ACTIVITY 1:
Check three statements against the forum thread on falling off horses: (a) the first poster's ride on the OTTB ended after losing the stirrups; (b) 888vegas888 recommends tensing up the body during a fall; (c) 888vegas888's mare would buck when she swapped the back. Mark each yes or no and quote the deciding words of the thread.
ACTIVITY 2:
Carry on the forum thread about falling off horses from the point where it stops.

I've fallen on my shoulder and it was rainbow colors for a few weeks, haha. I think my most "interesting fall" was when an OTTB ran away with me and I stayed on him (fastest galloping anyone there'd ever seen) for like 50 times around the ring (I don't know how. xD) until I lost my stirrups and tumblesaulted off. I literally hit the ground and rolled. I guess that's the best way to do it though? haha. 

I think the most important thing though is make sure your feet are out of the stirrups. Dragging is one of my worst fears. x_x And making sure you're not falling off the rail side is nice too. xD And wear a helmet of course. xP I'd also advise getting up as fast as possible in case the horse is still running/bucking/etc.

Stay safe and on the horse! :]]


----------



## 888vegas888 (Jun 23, 2010)

to fall..... LOOSEY GOOSEY. if you stiffen or tense up your body, you're almost certain to get hurt.

or you could try and pull a cool one... like some kind of gymnast flip... but of course this doesn't always have the best results. in my case, it once did.

i remember once when i was on my mare, teaching her to do flying changes, she would always buck when she swapped the back. so i was in a circle, trying to get her to pop her back change... the second i stepped out, of course, she bucked. since she had been doing them so well lately, i wasn't expecting a buck, so i was caught off guard. my entire body was launched out of the saddle, i put my right hand on her withers, my left hand smack between her ears, my legs flipped over me, and i did a cartwheel, and, ironically landed on my feet, standing centered in front of her, and managed to stop her in a split second.

the. best. fall. ever. ^^^^^ :wink:


----------



## Gidji (Dec 19, 2008)

SUPPLIED MATERIAL:

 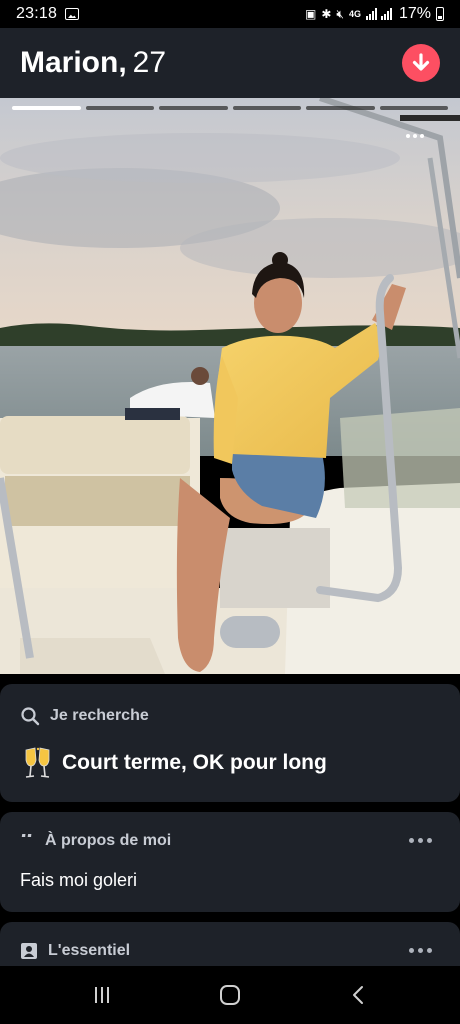 I want to click on looking-for-value: Court terme, OK pour long, so click(x=174, y=763).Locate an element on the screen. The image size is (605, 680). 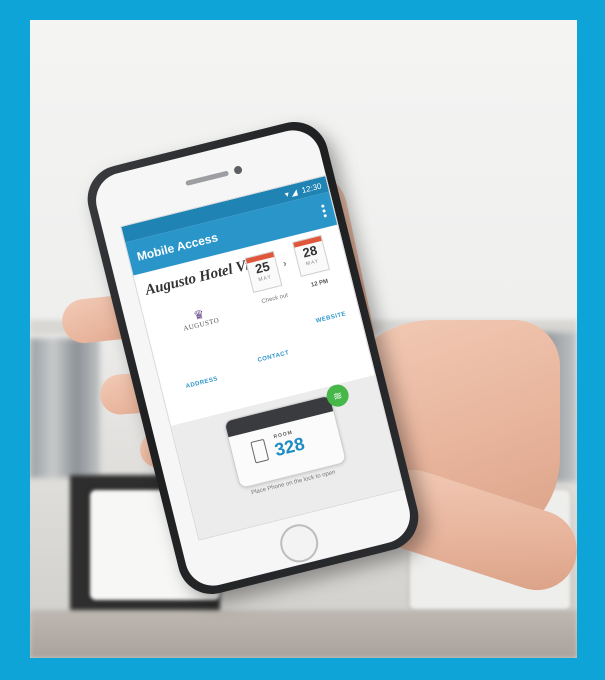
phone-icon is located at coordinates (260, 451).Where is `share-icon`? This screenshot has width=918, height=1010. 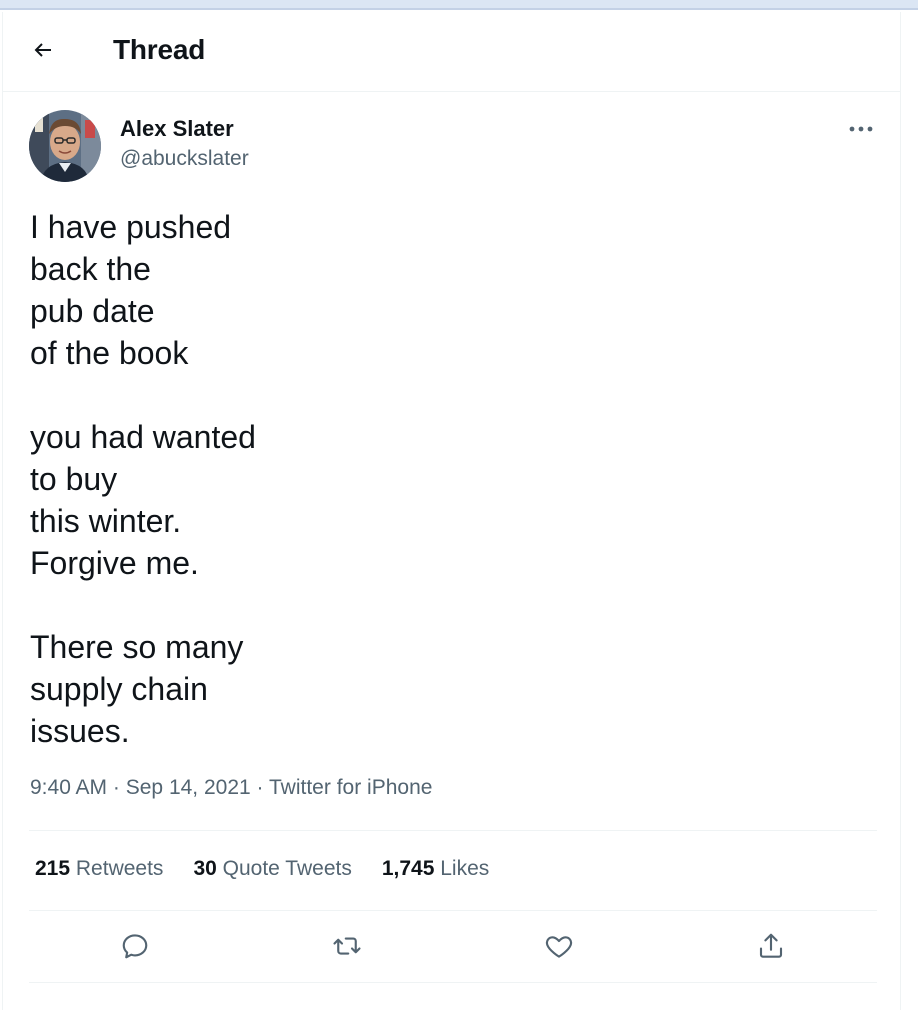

RESULT 1:
(a) Yes: "until I lost my stirrups and tumblesaulted off."
(b) No: "if you stiffen or tense up your body, you're almost certain to get hurt."
(c) Yes: "she would always buck when she swapped the back."

RESULT 2:
The best way to fall is to be loose but don't try and stop the fall. Putting your hands out will only increase the risk of breaking them. When I fell of at a jump I put my hand out and it went straight bang into the jump wing.

Of course, you should tuck and roll but really not everyone can remember to do that in a split second.


----------



## Walkamile (Dec 29, 2008)

I remember practicing "emergency dismounts" many years ago. As many have already said, it's one thing to pick and choose when you're going to dismount while practicing, quite another if that choice is taken away from you. 

While I have only done this dismount twice when things got out of control, the first time I choose when, ended up doing a roll and was able to keep one rein in my hand. Ended up breaking a couple of ribs with the impact (arms were at my sides tucked in).

The second time is still a bit of a blur, as I did choose to dismount but happened so quickly that I believe I landed butt first and rolled over backwards. That resulted in two fractured lateral processes in the Lombard region . Thank goodness for helmets or it would have been worse.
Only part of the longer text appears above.